TASK A
Duplicate the article on ANA's in-flight Japanese cuisine from "That's why ANA" up to and including "Suzuki of Tsuyama.".
TASK B
Using the article on ANA's in-flight Japanese cuisine, explain in one to three sentences why ANA applied the kaiseki style to its in-flight meals.
TASK C
Take the article on ANA's in-flight Japanese cuisine further, continuing from where it stops.

SOURCE EXCERPT
-----
Dying to sink your teeth into a bowl of Ippudo ramen as it's served in Tokyo rather than in Mandarin Gallery? You don't even need to wait until your plane touches down in the Land of the Rising Sun. Not if you fly ANA, which not only serves the real thing on board, it prides itself on providing an authentic washoku (Japanese cuisine) experience in its in-flight cuisine.
"As traditional Japanese cuisine enjoys a higher profile around the world, including recognition by Unesco, we are eager to share this with the world," says Willa To of All Nippon Airways Co Ltd, referring to when washoku was added to Unesco's Intangible Cultural Heritage list in 2013.
That's why ANA was the first to apply the kaiseki style - a traditional multi-course meal that balances taste, texture, appearance and colour - to its in-flight meals, she says, adding that most passengers tend to pick the Japanese cuisine option on ANA flights.
The airline also works with top Japanese chefs from its Connoisseur Programme to design in-flight menus, so each chef's signature style of cooking and dishes can often be seen on the plate. According to Ms To, it's a process that usually takes about a year to complete.
Some of the chefs the airline works with include Shigemitsu Nishizuka of Chisou Sottaku, Masayoshi Nishikawa of Gion Nishikawa, and Hiromasa Suzuki of Tsuyama.
At the moment, ANA is serving meals developed by the restaurant Tsuyama, which is known for its nostalgic and home-cooked flavours. The appetiser includes a combination of omelette and deep-fried prawns, while the main dish features grilled cutlass fish with butterbur and miso paste.
-----
INFORMATION PROVIDED
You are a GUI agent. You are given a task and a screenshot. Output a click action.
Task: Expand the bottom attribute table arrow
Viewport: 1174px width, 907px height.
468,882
-----
ANSWER A
That's why ANA was the first to apply the kaiseki style - a traditional multi-course meal that balances taste, texture, appearance and colour - to its in-flight meals, she says, adding that most passengers tend to pick the Japanese cuisine option on ANA flights.
The airline also works with top Japanese chefs from its Connoisseur Programme to design in-flight menus, so each chef's signature style of cooking and dishes can often be seen on the plate. According to Ms To, it's a process that usually takes about a year to complete.
Some of the chefs the airline works with include Shigemitsu Nishizuka of Chisou Sottaku, Masayoshi Nishikawa of Gion Nishikawa, and Hiromasa Suzuki of Tsuyama.

ANSWER B
ANA applied the kaiseki style because traditional Japanese cuisine was gaining a higher profile around the world, including its addition to Unesco's Intangible Cultural Heritage list in 2013. The airline was eager to share washoku with the world.

ANSWER C
Naturally, the airline takes its ramen very seriously as well, and it has been working with Hakata Ippudo since 2013. Last year, they jointly developed a "full flavour Daichi" ramen - a miso-based noodle dish where no meat is used.
It's not always easy to replicate the restaurant-level dining experience up in the air, much less be able to savour a kaiseki meal as leisurely as you would on the ground. Hence, several components of the meal have to be grouped into a bento box to save time, but that introduces new challenges when it comes to reheating the food.
To solve this, Ms To explains that "we regroup the meals and heat items separately - for example, cold dishes are served together and warm items are served of different tableware and heated separately".
She adds that other factors like humidity, air pressure and even the sound of the engine have to be taken note of as well since they all affect the dining experience. For instance, the low humidity reduces the sensitivity of tastebuds, so in-flight meals have to be made with stronger flavours.
The ANA Catering Service Facility is based in Tokyo's Narita Airport and covers 140,000 square feet. It employs more than 800 staff.
The proximity to the airport means meals can be transported just 10 minutes before the plane arrives, so it remains fresh when loaded onto the aircraft.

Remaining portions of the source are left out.